## [What is expected]
Please copy every line of the data in which the string "each" appears.

## [Supplied entries]
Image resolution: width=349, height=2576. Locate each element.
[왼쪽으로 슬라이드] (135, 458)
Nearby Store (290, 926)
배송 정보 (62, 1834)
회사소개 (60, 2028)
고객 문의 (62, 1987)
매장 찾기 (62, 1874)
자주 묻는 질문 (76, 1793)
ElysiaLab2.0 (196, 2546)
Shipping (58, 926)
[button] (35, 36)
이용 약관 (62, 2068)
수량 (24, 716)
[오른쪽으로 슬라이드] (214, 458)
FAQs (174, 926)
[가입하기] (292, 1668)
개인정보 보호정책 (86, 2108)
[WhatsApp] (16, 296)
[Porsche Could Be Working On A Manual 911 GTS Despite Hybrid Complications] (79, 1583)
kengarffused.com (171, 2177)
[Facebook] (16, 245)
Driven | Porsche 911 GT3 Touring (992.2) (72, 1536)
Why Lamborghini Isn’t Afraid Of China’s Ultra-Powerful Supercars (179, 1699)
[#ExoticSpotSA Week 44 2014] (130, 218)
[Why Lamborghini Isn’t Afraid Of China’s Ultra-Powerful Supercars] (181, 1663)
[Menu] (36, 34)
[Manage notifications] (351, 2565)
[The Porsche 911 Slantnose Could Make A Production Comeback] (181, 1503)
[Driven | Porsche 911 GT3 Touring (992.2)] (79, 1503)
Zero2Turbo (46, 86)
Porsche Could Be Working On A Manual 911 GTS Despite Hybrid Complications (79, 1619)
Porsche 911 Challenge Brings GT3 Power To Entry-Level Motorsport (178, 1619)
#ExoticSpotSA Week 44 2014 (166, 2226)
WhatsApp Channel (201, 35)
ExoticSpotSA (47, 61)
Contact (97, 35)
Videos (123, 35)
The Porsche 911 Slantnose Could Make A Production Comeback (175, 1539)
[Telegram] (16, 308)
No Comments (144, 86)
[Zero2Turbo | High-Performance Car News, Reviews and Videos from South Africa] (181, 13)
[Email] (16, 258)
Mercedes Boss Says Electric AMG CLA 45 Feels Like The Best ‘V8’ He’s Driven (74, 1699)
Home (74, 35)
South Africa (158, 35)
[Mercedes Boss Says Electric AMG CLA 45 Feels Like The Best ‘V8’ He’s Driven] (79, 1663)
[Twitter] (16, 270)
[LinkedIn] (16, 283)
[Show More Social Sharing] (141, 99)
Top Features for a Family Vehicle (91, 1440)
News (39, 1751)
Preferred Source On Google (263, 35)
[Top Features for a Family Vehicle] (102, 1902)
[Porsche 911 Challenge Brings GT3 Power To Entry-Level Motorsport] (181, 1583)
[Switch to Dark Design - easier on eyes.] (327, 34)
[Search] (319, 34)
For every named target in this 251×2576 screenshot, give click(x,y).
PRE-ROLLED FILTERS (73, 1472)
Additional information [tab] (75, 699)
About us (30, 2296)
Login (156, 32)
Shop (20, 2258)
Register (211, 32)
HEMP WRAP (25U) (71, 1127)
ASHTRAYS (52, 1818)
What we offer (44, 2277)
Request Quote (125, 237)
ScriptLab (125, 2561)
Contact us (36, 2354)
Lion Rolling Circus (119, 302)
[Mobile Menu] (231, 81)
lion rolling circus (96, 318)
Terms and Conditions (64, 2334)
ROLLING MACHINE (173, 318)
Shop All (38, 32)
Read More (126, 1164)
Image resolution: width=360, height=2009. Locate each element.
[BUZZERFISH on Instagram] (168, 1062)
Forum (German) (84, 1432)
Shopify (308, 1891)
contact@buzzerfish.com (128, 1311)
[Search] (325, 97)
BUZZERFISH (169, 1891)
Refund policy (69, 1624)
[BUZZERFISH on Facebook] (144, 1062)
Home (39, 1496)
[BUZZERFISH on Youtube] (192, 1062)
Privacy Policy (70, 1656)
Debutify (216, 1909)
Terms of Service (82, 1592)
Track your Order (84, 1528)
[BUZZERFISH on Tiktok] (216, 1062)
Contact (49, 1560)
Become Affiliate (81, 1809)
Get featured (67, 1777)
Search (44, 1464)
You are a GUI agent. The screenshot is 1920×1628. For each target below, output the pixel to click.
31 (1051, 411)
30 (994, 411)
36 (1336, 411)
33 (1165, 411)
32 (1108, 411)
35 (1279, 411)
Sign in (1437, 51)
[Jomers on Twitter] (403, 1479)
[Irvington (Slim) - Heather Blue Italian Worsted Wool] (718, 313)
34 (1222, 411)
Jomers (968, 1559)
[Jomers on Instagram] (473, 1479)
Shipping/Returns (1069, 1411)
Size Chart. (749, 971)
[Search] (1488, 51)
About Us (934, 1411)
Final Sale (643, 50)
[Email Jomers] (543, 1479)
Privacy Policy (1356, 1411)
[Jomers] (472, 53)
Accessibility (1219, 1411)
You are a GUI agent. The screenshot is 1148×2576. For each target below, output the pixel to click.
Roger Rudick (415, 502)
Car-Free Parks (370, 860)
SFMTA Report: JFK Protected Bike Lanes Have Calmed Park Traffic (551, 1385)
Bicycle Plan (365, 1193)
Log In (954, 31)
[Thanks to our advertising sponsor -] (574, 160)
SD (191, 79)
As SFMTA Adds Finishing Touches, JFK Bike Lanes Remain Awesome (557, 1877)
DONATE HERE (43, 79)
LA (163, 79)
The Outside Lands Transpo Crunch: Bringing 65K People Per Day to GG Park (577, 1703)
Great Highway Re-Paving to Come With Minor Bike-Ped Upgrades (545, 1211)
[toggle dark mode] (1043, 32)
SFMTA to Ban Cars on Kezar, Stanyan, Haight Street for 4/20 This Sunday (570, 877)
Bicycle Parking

## [Answer section]
Image resolution: width=349, height=2576. Locate each element.
Image resolution: width=360, height=2009. Locate each element.
You are a GUI agent. The screenshot is 1920×1628. For each target below, output the pixel to click.
You are a GUI agent. The screenshot is 1148×2576. For each target below, output the pixel to click.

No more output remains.